The novel consists of the journal entries of Cassandra Mortmain, an intelligent and observant teenager who lives with her family in a crumbling castle in rural England. Her father is the renowned author of Jacob Wrestling – a novel that is widely celebrated and studied. It is, however, a one-hit wonder; he has written nothing since and the family is desperately poor. Cassandra’s twenty-one-year-old sister Rose is desperate to marry well and escape from poverty. Her opportunity arrives in the form of Neil and Simon Cotton, heirs to the magnificent estate neighboring the castle who, as it turns out, have inherited the castle as well and are the Mortmain’s new landlords. Rose picks one of the brothers and makes it her goal to get him to fall in love with her. Of course, between the dashing and wealthy Cottons, Stephen, the handsome live-in son of the Mortmain’s late cook, and two young women who have little to no experience with men, things are bound to get complicated.
The plot at first seemed to move at a leisurely pace, but what kept me reading was Cassandra’s voice — she is witty, comic, melodramatic at times (she is a teenager, after all), and throughout the book her voice changes and matures along with her. JK Rowling has called Cassandra, “one of the most charismatic narrators I’ve ever met.” Cassandra keeps the journals as a way for her to teach herself how to write and the entries are full of keen insight, lyrical description, and raw emotion. She paints the setting of the English countryside vividly – many scenes feel dream-like and enchanted, like Neil and Cassandra’s moonlight swim in the castle moat or the Midsummer Eve bonfire. I was also drawn to the whimsical cast of characters in the novel. Cassandra’s father is very much the tortured-genius type — he has not written anything in years but locks himself in his library daily doing crossword puzzles and reading spy novels. He is eccentric and volatile in the best way. Cassandra’s stepmother, Topaz, used to be an artists’ model and enjoys “communing with nature” in the nude. Young Rose is desperate to find a husband, be in love, and have money – she reads a bit like an Austen heroine, and thinks of herself this way as well. All of these characters are “captured” by Cassandra, but avoid becoming caricatures of themselves.
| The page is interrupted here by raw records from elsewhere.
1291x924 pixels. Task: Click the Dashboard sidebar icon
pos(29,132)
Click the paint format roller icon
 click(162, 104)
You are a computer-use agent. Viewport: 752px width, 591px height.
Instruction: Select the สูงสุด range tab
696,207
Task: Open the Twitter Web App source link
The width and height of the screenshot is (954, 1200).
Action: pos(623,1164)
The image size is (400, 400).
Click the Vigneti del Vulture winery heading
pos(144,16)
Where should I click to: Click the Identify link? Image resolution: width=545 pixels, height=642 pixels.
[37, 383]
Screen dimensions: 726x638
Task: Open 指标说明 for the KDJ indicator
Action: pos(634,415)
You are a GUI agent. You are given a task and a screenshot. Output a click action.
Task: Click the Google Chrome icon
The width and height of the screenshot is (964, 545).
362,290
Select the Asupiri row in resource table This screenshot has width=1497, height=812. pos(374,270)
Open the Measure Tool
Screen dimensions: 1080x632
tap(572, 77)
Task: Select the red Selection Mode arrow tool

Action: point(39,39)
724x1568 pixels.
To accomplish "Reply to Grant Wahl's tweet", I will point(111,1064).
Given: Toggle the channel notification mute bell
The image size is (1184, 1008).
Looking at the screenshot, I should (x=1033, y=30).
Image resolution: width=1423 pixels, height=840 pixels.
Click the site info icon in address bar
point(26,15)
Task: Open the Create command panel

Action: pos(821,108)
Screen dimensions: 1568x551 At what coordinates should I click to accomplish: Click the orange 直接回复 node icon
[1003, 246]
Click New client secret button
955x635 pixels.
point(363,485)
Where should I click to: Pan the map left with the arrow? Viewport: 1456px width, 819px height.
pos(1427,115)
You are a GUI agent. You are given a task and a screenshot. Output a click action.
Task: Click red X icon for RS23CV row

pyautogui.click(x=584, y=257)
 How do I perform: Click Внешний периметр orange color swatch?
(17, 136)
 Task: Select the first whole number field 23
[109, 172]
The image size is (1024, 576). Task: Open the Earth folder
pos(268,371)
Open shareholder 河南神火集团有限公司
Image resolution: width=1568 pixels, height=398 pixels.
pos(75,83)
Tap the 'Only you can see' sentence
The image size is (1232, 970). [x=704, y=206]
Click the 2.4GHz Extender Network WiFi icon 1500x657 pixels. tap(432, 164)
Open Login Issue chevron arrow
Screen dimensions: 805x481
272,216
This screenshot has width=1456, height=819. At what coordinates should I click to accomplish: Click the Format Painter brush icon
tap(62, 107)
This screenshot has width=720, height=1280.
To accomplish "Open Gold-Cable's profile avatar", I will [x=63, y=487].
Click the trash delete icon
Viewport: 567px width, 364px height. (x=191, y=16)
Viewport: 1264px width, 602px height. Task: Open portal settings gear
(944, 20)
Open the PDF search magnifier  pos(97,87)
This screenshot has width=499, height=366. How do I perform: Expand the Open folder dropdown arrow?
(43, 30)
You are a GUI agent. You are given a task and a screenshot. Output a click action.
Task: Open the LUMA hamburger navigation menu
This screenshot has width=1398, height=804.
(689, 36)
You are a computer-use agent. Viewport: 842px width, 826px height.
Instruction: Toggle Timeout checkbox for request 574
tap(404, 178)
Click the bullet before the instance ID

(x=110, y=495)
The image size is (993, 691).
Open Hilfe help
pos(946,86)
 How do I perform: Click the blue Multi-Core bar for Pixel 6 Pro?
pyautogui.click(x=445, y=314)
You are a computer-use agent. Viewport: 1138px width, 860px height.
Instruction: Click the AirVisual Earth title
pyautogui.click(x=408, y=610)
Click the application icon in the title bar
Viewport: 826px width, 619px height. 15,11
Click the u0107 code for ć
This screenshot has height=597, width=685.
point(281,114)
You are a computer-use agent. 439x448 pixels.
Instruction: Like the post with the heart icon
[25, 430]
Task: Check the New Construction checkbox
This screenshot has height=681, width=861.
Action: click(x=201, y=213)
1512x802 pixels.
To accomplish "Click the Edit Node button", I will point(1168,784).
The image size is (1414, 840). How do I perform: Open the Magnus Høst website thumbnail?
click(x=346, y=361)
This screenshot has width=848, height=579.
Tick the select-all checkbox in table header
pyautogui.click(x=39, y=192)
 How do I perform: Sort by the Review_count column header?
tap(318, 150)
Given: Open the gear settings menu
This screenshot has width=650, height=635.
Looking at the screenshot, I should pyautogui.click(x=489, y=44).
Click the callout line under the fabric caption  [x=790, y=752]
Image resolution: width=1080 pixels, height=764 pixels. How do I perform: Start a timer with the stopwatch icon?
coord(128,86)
The jumbled web of confused and unrequited love that develops takes turns I hadn’t expected and I truly enjoyed the ride. I think part of my enjoyment was that I have not read a book like this in a long, long time; I Capture the Castle is a gentle book, full of gorgeous descriptions and Cassandra’s witty observations about British society and young love. Reading it felt pleasantly relaxing, like laying on the sand at the beach. But it wasn’t just relaxing – it was truly entertaining too. The Weekly Standard deemed the novel “much more fun than the reader has any right to expect” and I completely agree.